Reproduce every line of the data below word for word, without changing anything.

>> Begin

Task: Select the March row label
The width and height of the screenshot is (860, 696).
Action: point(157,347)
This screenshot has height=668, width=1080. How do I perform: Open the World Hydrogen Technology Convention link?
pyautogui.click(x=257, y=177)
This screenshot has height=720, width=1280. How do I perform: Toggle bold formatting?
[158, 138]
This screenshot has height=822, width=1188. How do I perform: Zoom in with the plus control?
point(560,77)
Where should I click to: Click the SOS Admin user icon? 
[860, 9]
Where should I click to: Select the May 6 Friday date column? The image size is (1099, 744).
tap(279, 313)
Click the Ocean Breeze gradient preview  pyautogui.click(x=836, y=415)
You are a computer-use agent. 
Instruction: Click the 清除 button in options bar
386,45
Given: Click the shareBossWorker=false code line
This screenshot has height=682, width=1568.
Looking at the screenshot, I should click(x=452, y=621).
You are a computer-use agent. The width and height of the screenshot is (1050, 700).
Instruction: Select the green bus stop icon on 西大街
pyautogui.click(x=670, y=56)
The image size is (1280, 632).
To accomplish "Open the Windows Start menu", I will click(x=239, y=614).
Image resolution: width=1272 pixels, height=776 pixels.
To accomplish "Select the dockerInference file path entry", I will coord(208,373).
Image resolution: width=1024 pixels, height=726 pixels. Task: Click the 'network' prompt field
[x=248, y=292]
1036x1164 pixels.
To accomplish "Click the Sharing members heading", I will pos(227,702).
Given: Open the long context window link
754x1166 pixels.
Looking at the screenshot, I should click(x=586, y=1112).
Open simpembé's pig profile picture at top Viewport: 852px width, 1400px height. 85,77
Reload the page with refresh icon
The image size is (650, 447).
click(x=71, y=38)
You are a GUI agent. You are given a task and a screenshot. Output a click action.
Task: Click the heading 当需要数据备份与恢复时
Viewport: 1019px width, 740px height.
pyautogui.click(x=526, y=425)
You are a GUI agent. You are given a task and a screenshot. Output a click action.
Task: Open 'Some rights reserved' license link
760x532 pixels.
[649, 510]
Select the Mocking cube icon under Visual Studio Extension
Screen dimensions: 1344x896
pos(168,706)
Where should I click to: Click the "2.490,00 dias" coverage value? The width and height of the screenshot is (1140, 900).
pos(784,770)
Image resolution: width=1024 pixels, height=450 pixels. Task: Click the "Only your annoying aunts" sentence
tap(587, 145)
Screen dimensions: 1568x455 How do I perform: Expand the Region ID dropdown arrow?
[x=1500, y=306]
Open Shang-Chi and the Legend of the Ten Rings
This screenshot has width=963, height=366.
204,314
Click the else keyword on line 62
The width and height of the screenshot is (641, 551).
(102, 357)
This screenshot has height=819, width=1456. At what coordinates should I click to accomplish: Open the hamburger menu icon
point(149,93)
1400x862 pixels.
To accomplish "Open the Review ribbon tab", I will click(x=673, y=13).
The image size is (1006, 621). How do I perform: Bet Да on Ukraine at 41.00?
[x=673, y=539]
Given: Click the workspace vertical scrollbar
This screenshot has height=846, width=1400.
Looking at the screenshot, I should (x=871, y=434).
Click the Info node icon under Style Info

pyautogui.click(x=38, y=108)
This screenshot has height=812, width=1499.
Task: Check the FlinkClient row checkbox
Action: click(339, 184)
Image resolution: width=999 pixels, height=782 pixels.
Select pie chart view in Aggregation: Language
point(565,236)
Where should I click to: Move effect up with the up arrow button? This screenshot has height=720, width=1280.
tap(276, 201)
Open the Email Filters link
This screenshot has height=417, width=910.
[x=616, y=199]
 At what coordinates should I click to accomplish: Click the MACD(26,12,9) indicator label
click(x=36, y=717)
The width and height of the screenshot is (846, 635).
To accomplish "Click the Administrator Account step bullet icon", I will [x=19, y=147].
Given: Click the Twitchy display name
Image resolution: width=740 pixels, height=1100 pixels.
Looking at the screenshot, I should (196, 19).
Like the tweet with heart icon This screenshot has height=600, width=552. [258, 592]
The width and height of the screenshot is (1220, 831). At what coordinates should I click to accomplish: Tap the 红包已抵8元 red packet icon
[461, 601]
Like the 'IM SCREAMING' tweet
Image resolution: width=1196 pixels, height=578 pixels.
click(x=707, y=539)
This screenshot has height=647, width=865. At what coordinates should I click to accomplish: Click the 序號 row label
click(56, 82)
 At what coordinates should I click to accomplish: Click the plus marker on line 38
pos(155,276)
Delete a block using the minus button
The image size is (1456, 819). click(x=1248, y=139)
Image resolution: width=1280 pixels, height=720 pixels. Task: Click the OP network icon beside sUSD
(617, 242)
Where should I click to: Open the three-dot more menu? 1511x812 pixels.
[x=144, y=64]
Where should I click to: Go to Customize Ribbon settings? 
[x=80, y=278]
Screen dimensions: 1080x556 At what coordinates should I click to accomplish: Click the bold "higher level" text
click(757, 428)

>> End

## Expected output
Task: Select the March row label
The width and height of the screenshot is (860, 696).
Action: point(157,347)
This screenshot has height=668, width=1080. How do I perform: Open the World Hydrogen Technology Convention link?
pyautogui.click(x=257, y=177)
This screenshot has height=720, width=1280. How do I perform: Toggle bold formatting?
[158, 138]
This screenshot has height=822, width=1188. How do I perform: Zoom in with the plus control?
point(560,77)
Where should I click to: Click the SOS Admin user icon? 
[860, 9]
Where should I click to: Select the May 6 Friday date column? The image size is (1099, 744).
tap(279, 313)
Click the Ocean Breeze gradient preview  pyautogui.click(x=836, y=415)
You are a computer-use agent. 
Instruction: Click the 清除 button in options bar
386,45
Given: Click the shareBossWorker=false code line
This screenshot has height=682, width=1568.
Looking at the screenshot, I should click(x=452, y=621).
You are a computer-use agent. The width and height of the screenshot is (1050, 700).
Instruction: Select the green bus stop icon on 西大街
pyautogui.click(x=670, y=56)
The image size is (1280, 632).
To accomplish "Open the Windows Start menu", I will click(x=239, y=614).
Image resolution: width=1272 pixels, height=776 pixels.
To accomplish "Select the dockerInference file path entry", I will coord(208,373).
Image resolution: width=1024 pixels, height=726 pixels. Task: Click the 'network' prompt field
[x=248, y=292]
1036x1164 pixels.
To accomplish "Click the Sharing members heading", I will pos(227,702).
Given: Open the long context window link
754x1166 pixels.
Looking at the screenshot, I should click(x=586, y=1112).
Open simpembé's pig profile picture at top Viewport: 852px width, 1400px height. 85,77
Reload the page with refresh icon
The image size is (650, 447).
click(x=71, y=38)
You are a GUI agent. You are given a task and a screenshot. Output a click action.
Task: Click the heading 当需要数据备份与恢复时
Viewport: 1019px width, 740px height.
pyautogui.click(x=526, y=425)
You are a GUI agent. You are given a task and a screenshot. Output a click action.
Task: Open 'Some rights reserved' license link
760x532 pixels.
[649, 510]
Select the Mocking cube icon under Visual Studio Extension
Screen dimensions: 1344x896
pos(168,706)
Where should I click to: Click the "2.490,00 dias" coverage value? The width and height of the screenshot is (1140, 900).
pos(784,770)
Image resolution: width=1024 pixels, height=450 pixels. Task: Click the "Only your annoying aunts" sentence
tap(587, 145)
Screen dimensions: 1568x455 How do I perform: Expand the Region ID dropdown arrow?
[x=1500, y=306]
Open Shang-Chi and the Legend of the Ten Rings
This screenshot has width=963, height=366.
204,314
Click the else keyword on line 62
The width and height of the screenshot is (641, 551).
(102, 357)
This screenshot has height=819, width=1456. At what coordinates should I click to accomplish: Open the hamburger menu icon
point(149,93)
1400x862 pixels.
To accomplish "Open the Review ribbon tab", I will click(x=673, y=13).
The image size is (1006, 621). How do I perform: Bet Да on Ukraine at 41.00?
[x=673, y=539]
Given: Click the workspace vertical scrollbar
This screenshot has height=846, width=1400.
Looking at the screenshot, I should (x=871, y=434).
Click the Info node icon under Style Info

pyautogui.click(x=38, y=108)
This screenshot has height=812, width=1499.
Task: Check the FlinkClient row checkbox
Action: click(339, 184)
Image resolution: width=999 pixels, height=782 pixels.
Select pie chart view in Aggregation: Language
point(565,236)
Where should I click to: Move effect up with the up arrow button? This screenshot has height=720, width=1280.
tap(276, 201)
Open the Email Filters link
This screenshot has height=417, width=910.
[x=616, y=199]
 At what coordinates should I click to accomplish: Click the MACD(26,12,9) indicator label
click(x=36, y=717)
The width and height of the screenshot is (846, 635).
To accomplish "Click the Administrator Account step bullet icon", I will [x=19, y=147].
Given: Click the Twitchy display name
Image resolution: width=740 pixels, height=1100 pixels.
Looking at the screenshot, I should (196, 19).
Like the tweet with heart icon This screenshot has height=600, width=552. [258, 592]
The width and height of the screenshot is (1220, 831). At what coordinates should I click to accomplish: Tap the 红包已抵8元 red packet icon
[461, 601]
Like the 'IM SCREAMING' tweet
Image resolution: width=1196 pixels, height=578 pixels.
click(x=707, y=539)
This screenshot has height=647, width=865. At what coordinates should I click to accomplish: Click the 序號 row label
click(56, 82)
 At what coordinates should I click to accomplish: Click the plus marker on line 38
pos(155,276)
Delete a block using the minus button
The image size is (1456, 819). click(x=1248, y=139)
Image resolution: width=1280 pixels, height=720 pixels. Task: Click the OP network icon beside sUSD
(617, 242)
Where should I click to: Open the three-dot more menu? 1511x812 pixels.
[x=144, y=64]
Where should I click to: Go to Customize Ribbon settings? 
[x=80, y=278]
Screen dimensions: 1080x556 At what coordinates should I click to accomplish: Click the bold "higher level" text
click(757, 428)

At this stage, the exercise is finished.